Resveratrol (Res) is a multi-functional
polyphenol compound that has protective functions in acute
kidney diseases. Here, we examined whether the
resveratrol could ameliorate post-contrast
acute kidney injury (PC-AKI) following
diabetic nephropathy (DN), and explored any underlying mechanism(s) in vivo and in vitro. Twenty-four rabbits with DN were randomly divided into four groups: control (Cont),
resveratrol (Res),
iohexol (PC-AKI), and
resveratrol plus
iohexol (Res+PC-AKI) groups. Functional magnetic resonance imaging, renal histology, blood and urinary
biomarkers, silent information regulator l (
SIRT1),
peroxisome proliferator-activated receptor gamma coactivator-1 alpha (PGC-1α),
hypoxia-inducible transcription factor-1α (HIF-1α), and apoptosis-associated
protein expression were assessed ex vivo. For in vitro experiments, renal tubular epithelial (HK-2) cells subjected to high
glucose conditions were treated with
resveratrol, Ex527, an
SIRT1 inhibitor, or
2-methoxyestradiol (2-MeOE2), HIF-1α inhibitor, before treatment with
iohexol. With regard to the rabbit model of
acute renal injury in DN, compared to the PC-AKI group, the Res+PC-AKI group showed decreased levels of
cystatin C and urinary
neutrophil gelatinase-associated lipocalin, increased pure molecular diffusion (D) and the fraction of water flowing in capillaries (f), a decreased apparent relaxation rate (R2*), renal injury score and apoptosis rate, increased
protein expression levels of
SIRT1 and PGC-1α, and decreased levels of HIF-1α and apoptosis-associated
protein.

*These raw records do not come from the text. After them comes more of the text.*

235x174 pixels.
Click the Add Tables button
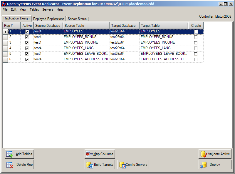pyautogui.click(x=19, y=154)
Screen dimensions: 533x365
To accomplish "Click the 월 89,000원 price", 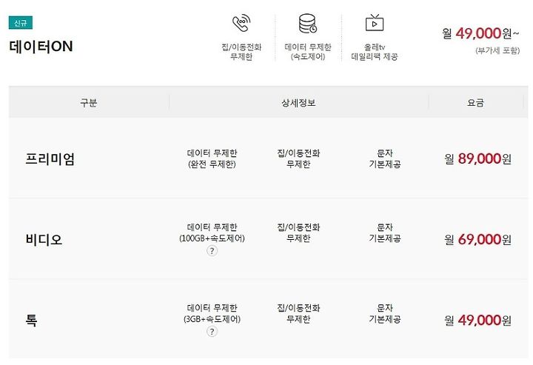I will 477,158.
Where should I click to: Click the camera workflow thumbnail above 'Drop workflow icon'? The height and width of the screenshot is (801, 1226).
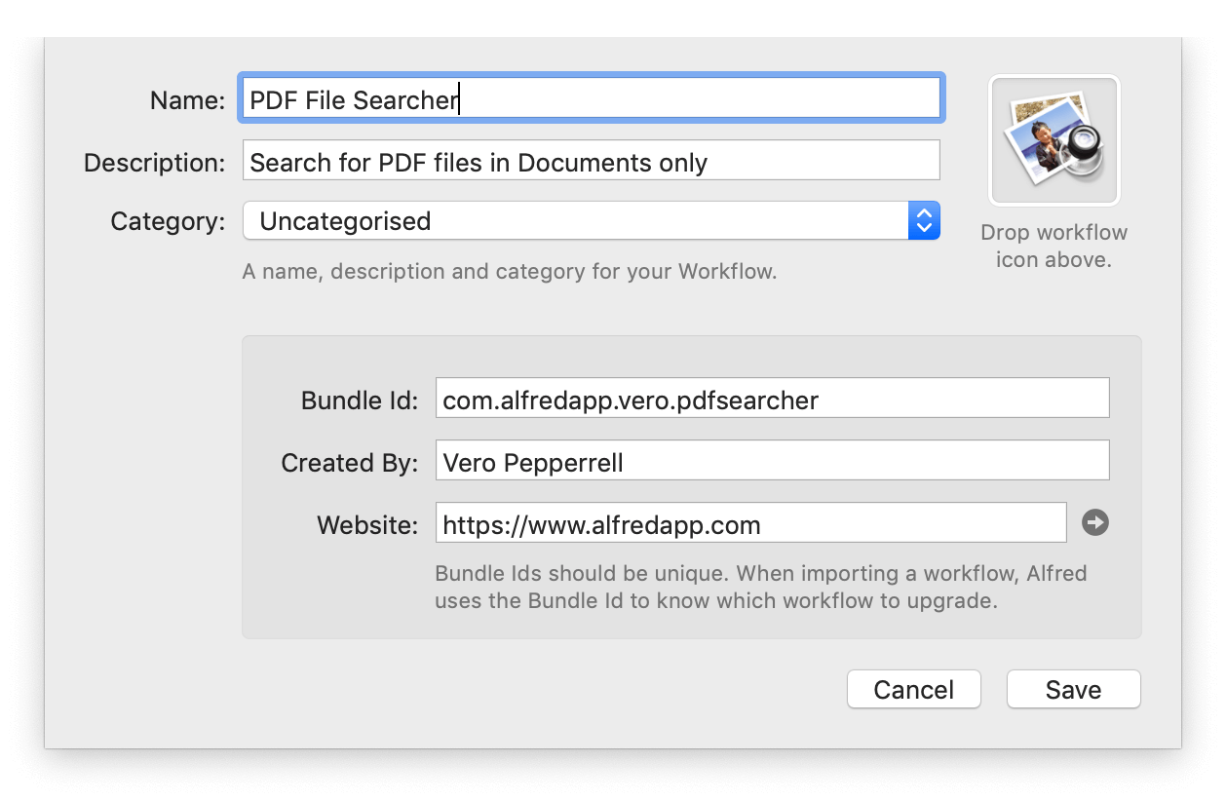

In addition,
iohexol decreased HK-2 cell survival and increased the cell apoptosis rate; results were reversed after treating cells with
resveratrol.
Resveratrol reduced renal
hypoxia,
mitochondrial dysfunction and renal tubular cell apoptosis by activating SIRT1-PGC-1α-HIF-1α signaling pathways in PC-AKI with DN.